--- Page text ---
After introducing R capabilities in Tableau 8.1, the new Tableau 10.1 now comes also with support for Python. This is a great news especially for data scientists, who use the reports to visualize results of some more sophisticated analytical processes. Such reports can now bring the analytics much closer to the end users, while preserving the given level of user-friendliness.
In this post I am using a simple modelling example to describe how exactly the integration of Tableau and Python works.
Technical Setting & Basic Functionalities
While R integration used Rserve and you only needed to create a running Rserve session to enable a connection from Tableau, the Python integration requires you to install and set-up TabPy Server (installation instructions from the Tableau github repository can be found here). The set-up contains instructions on installing TabPy, installing Python 2.7 with Anaconda and connecting Tableau.
In terms of functionalities the python integration is very similar to R integration (if we take into account the script calls from Tableau), but because TabPy-client enables you to deploy endpoints, it is far more powerful. Before going through a few examples, how we can use Python in Tableau, just a quick remark that it is not possible to use the python integration at the same time with R integration. There is only one connector, so in case you want to use both, you would need to connect directly from R to python or vice-versa (for example using the rpy2 package). Furthermore, Tableau public does not currently support the TabPy functionalities.

--- Listed records ---

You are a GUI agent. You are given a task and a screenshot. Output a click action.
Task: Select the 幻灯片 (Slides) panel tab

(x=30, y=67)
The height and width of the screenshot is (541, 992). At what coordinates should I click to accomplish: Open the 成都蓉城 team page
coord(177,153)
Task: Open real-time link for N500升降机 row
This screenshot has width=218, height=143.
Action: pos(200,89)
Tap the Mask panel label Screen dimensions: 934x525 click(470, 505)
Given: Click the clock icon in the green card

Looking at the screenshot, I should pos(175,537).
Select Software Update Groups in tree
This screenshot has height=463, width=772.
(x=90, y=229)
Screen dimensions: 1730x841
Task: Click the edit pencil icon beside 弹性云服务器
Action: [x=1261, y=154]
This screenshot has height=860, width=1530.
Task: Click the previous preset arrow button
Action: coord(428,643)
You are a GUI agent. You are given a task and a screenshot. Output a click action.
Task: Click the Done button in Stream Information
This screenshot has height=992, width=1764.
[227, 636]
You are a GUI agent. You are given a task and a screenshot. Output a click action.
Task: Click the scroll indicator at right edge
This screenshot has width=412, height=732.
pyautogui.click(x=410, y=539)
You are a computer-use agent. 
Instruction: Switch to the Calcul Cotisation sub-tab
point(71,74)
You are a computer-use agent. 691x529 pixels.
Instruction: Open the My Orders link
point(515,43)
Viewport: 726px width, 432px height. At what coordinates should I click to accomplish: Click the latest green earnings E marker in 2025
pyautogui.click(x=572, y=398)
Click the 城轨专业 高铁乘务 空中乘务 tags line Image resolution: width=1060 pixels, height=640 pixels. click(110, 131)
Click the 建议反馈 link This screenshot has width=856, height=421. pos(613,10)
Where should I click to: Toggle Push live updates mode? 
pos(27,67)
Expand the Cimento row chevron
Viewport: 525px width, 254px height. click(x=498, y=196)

--- Exercise details ---
Type out the page text on Tableau's Python integration word for word, from its first sentence to its last.

--- Answer in full ---
After introducing R capabilities in Tableau 8.1, the new Tableau 10.1 now comes also with support for Python. This is a great news especially for data scientists, who use the reports to visualize results of some more sophisticated analytical processes. Such reports can now bring the analytics much closer to the end users, while preserving the given level of user-friendliness.
In this post I am using a simple modelling example to describe how exactly the integration of Tableau and Python works.
Technical Setting & Basic Functionalities
While R integration used Rserve and you only needed to create a running Rserve session to enable a connection from Tableau, the Python integration requires you to install and set-up TabPy Server (installation instructions from the Tableau github repository can be found here). The set-up contains instructions on installing TabPy, installing Python 2.7 with Anaconda and connecting Tableau.
In terms of functionalities the python integration is very similar to R integration (if we take into account the script calls from Tableau), but because TabPy-client enables you to deploy endpoints, it is far more powerful. Before going through a few examples, how we can use Python in Tableau, just a quick remark that it is not possible to use the python integration at the same time with R integration. There is only one connector, so in case you want to use both, you would need to connect directly from R to python or vice-versa (for example using the rpy2 package). Furthermore, Tableau public does not currently support the TabPy functionalities.